La sérénité du tumulte

Publié le par PYC - blogger

    Tout d'abord, c'est le titre qui m'a attiré : L'Elegance des veuves... Si je ne réfléchis pas, j'ai une vision très stéréotypée de ce qu'est une veuve : je l'imagine "à l'ancienne", avec voile de tulle noir, gants de cuir sur des doigts fins qui ne tremblent pas, talons hauts... et port de tête digne, très digne. Alors l'élégance des veuves se pose comme une évidence.

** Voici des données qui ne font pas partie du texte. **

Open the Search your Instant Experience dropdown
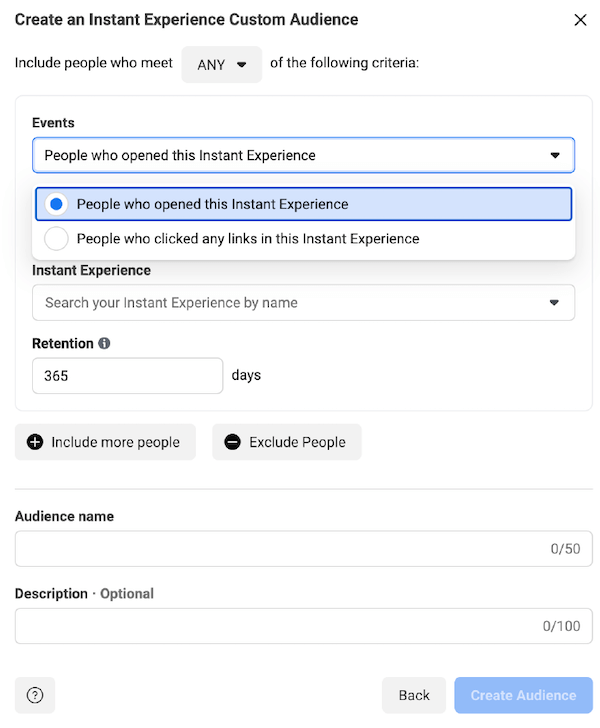 (303, 303)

J'imagine que le titre pourrait aussi bien être antiphrastique pour qui se représente les veuves comme des êtres fondant en larmes à chaque seconde, n'arrivant plus à faire face aux réalités du quotidien, ne vivant plus que pour et dans le souvenir de l'autre... Quoi qu'il en soit, un titre évocateur.
    Puis, il y a eu la lecture... en une bouchée, ce n'est qu'un très court roman que nous propose là
Alice Ferney. L'élégance est avant tout celle de l'écriture : des phrases pudiques, qui dévoilent par touches successives la réalité des personnages, à force de qualificatifs eux mêmes sans cesse précisés, modifiés, emplis de sens par un adverbe ou une juxtaposition bien sentie. Puis l'élégance est effectivement celle des femmes de ce livre : des êtres foncièrement de chair et de sang, entités créatrices dominées par le besoin de maternité, de vie et de bousculements, mais aussi épouses du deuil, souvent précoce, inattendu, comme si la vie et la mort s'étaient lancées dans une course, l'une prouvant son pouvoir par les cris de douleur de la mère donnant la vie, l'autre par les larmes insonores versées sur les corps aimés que l'on ne remplacera pas.
    Hymne à la maternité et à la vie, ce livre paraît atemporel. Bien sûr, des dates, il en existe :
Actes Sud publie ce livre en 1999; l'édition de poche est due, un an plus tard, à J'ai Lu ; l'histoire, elle, se déroule fin XIXe - début XXe siècle... et pourtant, les guerres ne sont évoquées que pour expliquer certaines disparitions, sans jamais altérer chez ces femmes l'envie - naturelle et non conjecturelle - d'enfantement. L'élégance de ces veuves ne tient donc pas dans leur relation aux autres, dans le respect du qu'en-dira-t-on, mais dans l'accomplissement de soi, dans la recherche de la satisfaction d'un désir - ou d'un besoin - ancré au plus profond et au plus intime de l'être.
    Et les hommes, dans tout ça, alors ? Il y a bien un veuf, c'est vrai. Mais veuf ou pas, les hommes ont droit ici à une même élégance, toute masculine, celle de l'homme bienveillant, protecteur, entreprenant, raisonnable. Et pourtant ! Ce veuf est  un homme coupé, sinon du désir, tout au moins du plaisir d'enfantement ; il croit évident, après la mort de son père, que sa mère supporterait mieux le deuil si la famille s'agrandissait à nouveau : l'élégance de la bienveillance masculine est-elle d'accepter de donner la vie pour combler un désir uniquement féminin, celui de la mère, celui de l'épouse ?
    Ce que je retiens de ce livre, c'est avant tout une écriture merveilleuse de tendresse : aucun personnage n'est caricatural, même lorsqu'il est voulu archétypal. Les fautes n'ont pas droit de cité : les personnages n'en commettent donc aucune, ils se contentent de manquements, de mal-à-propos... Que tout cela est reposant ! Comme il est bon de penser, avec la famille dont on suit la ramification, que toute chose suit son cours et que le meilleur est à venir ! Un livre inlassablement positif qui montre une vie parfois cruelle mais des êtres en quête de connivence, d'intelligence, qui trouvent la sérénité dans le mouvement et la création mêmes.
    En deux mots plutôt qu'en cent autres : lisez-le !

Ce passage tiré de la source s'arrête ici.